■ Quelldokument ■
Das History-Cache-Modul ist in drei Schichten lock-free aufgebaut:

* **Atomic Stats**`HistoryCacheStats` mit
  `AtomicUsize`/`AtomicI64` für `len`/`evicted`/`max_sn`/`min_sn`.
  Monitoring-Threads pollen via `cache.stats() -> Arc<HistoryCacheStats>`
  ohne den Writer-Lock zu nehmen.
* **Per-Endpoint-Mutex**`dcps::user_writers`/`user_readers`
  nutzen `RwLock<BTreeMap<EntityId, Arc<Mutex<Slot>>>>`: pro
  Writer/Reader ein eigener Mutex statt globalem Lock.
* **RCU-Snapshot**`LockFreeReadHistoryCache` mit `&self`-
  Mutationen via `zerodds_foundation::rcu::RcuCell` (Copy-on-Write
  Arc-swap). Reader-Snapshots leben unabhängig vom Cache-Lock.

■ Gespeicherte Einträge ■
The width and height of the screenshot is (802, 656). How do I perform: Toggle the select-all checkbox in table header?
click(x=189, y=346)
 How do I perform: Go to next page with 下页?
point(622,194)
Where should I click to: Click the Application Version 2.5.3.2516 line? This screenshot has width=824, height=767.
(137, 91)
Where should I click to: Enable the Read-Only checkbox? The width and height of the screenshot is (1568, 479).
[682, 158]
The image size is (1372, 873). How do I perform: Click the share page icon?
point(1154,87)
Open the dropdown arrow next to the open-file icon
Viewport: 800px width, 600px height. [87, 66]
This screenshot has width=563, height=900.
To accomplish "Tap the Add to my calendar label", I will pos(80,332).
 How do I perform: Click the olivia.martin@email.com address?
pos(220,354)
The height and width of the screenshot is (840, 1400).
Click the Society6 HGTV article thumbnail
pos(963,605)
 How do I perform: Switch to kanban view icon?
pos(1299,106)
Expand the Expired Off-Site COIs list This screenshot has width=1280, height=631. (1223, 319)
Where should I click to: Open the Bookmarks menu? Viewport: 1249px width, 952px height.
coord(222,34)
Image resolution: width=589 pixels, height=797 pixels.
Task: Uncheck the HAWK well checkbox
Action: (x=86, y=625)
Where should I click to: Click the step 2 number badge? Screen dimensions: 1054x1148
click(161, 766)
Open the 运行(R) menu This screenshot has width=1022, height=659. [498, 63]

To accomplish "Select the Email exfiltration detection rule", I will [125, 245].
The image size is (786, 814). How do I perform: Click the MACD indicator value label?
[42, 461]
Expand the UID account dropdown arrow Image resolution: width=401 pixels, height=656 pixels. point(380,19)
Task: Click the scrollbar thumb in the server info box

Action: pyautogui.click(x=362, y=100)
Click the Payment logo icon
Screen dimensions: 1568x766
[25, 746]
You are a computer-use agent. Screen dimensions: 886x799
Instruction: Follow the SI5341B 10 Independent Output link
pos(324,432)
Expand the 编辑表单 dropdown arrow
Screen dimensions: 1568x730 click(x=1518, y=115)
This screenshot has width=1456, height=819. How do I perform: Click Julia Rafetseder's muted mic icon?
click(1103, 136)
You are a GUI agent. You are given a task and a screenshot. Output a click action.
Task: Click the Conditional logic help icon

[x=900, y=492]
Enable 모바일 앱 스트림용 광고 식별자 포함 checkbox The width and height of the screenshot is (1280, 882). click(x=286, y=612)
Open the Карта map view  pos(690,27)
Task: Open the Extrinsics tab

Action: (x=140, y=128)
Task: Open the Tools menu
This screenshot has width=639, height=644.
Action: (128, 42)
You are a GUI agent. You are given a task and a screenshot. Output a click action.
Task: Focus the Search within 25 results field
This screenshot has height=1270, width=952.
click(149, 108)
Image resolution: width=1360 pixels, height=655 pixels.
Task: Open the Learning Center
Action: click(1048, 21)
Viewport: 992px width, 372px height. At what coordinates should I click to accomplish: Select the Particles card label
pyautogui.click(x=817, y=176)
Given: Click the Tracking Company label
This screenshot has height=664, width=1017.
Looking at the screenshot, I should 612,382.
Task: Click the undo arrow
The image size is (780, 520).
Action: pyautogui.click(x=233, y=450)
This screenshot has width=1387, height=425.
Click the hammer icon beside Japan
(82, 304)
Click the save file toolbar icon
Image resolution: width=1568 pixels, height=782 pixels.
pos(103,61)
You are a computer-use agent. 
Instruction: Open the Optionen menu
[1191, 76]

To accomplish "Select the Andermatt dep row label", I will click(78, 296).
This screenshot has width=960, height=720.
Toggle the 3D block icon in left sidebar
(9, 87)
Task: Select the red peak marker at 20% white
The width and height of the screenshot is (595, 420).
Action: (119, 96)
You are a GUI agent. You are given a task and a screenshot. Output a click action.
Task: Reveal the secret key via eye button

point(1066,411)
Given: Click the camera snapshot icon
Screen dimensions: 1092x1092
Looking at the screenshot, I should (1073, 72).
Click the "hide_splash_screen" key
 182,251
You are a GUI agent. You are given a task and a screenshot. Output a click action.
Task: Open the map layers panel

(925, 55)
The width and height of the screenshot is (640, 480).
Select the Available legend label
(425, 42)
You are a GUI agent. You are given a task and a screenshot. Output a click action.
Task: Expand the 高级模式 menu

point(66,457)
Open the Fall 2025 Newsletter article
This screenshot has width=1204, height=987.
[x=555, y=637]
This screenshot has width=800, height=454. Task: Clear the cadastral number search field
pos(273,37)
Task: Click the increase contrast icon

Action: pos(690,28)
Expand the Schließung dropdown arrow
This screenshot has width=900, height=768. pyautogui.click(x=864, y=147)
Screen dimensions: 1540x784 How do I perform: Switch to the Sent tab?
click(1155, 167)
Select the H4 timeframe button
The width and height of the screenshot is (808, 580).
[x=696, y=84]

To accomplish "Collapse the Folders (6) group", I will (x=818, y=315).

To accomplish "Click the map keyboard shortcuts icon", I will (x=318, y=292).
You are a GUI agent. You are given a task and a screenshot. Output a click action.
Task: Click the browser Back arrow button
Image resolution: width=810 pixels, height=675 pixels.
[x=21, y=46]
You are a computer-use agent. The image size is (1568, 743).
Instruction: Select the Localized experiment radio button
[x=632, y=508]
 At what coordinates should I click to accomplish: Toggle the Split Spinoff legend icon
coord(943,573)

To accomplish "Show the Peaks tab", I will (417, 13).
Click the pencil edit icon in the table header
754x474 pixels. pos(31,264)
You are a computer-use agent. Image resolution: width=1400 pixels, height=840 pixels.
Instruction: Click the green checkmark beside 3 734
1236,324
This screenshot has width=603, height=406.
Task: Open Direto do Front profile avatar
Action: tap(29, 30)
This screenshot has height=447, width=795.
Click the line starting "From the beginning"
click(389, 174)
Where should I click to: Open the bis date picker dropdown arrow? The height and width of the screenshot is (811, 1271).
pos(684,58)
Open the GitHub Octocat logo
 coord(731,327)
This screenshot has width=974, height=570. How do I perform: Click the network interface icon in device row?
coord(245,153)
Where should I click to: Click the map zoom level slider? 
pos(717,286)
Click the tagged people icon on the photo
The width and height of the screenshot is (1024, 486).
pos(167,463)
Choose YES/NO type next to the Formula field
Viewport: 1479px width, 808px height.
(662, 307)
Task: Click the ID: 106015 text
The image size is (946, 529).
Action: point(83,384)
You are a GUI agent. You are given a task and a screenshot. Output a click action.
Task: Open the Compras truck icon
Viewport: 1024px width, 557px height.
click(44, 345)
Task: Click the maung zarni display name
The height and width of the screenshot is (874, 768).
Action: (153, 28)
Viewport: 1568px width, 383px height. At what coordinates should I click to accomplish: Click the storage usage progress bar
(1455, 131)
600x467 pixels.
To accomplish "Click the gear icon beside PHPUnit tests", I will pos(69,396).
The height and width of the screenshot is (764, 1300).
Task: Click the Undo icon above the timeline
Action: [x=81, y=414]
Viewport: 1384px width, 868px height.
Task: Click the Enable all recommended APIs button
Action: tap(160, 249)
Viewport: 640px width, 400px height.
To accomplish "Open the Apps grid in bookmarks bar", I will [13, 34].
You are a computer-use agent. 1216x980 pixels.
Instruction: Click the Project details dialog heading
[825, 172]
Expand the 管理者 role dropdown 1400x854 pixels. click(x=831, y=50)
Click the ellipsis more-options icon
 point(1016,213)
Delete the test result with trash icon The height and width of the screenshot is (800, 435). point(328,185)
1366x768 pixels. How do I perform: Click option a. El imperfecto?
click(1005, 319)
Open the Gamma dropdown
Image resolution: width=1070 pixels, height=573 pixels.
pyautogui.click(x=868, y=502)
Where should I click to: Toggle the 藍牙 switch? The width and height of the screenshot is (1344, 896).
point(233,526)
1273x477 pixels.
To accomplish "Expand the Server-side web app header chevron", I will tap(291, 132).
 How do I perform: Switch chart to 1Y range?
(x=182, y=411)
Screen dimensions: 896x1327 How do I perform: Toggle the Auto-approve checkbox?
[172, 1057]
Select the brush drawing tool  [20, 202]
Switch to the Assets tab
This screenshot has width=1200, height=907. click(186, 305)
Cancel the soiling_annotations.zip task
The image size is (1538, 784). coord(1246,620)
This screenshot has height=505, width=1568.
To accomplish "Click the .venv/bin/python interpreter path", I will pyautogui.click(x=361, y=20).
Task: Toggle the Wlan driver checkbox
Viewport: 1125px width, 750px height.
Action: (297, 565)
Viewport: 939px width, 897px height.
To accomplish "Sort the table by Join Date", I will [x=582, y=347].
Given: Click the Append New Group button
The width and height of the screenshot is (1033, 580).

■ Anweisungen ■
a) Gib aus dem Quelldokument den Abschnitt von „Das History-Cache-Modul ist“ bis „statt globalem Lock.“ unverändert wieder.
b) Ermittle jede Zeile der Einträge, in der die Zeichenfolge „coordinates“ vorkommt, und schreib diese Zeilen vollständig ab.
Die Einträge haben mit dem Quelldokument nichts zu tun.

■ Die Lösungen ■
a)
Das History-Cache-Modul ist in drei Schichten lock-free aufgebaut:

* **Atomic Stats**`HistoryCacheStats` mit
  `AtomicUsize`/`AtomicI64` für `len`/`evicted`/`max_sn`/`min_sn`.
  Monitoring-Threads pollen via `cache.stats() -> Arc<HistoryCacheStats>`
  ohne den Writer-Lock zu nehmen.
* **Per-Endpoint-Mutex**`dcps::user_writers`/`user_readers`
  nutzen `RwLock<BTreeMap<EntityId, Arc<Mutex<Slot>>>>`: pro
  Writer/Reader ein eigener Mutex statt globalem Lock.

b)
Viewport: 992px width, 372px height. At what coordinates should I click to accomplish: Select the Particles card label
 At what coordinates should I click to accomplish: Toggle the Split Spinoff legend icon
Viewport: 1568px width, 383px height. At what coordinates should I click to accomplish: Click the storage usage progress bar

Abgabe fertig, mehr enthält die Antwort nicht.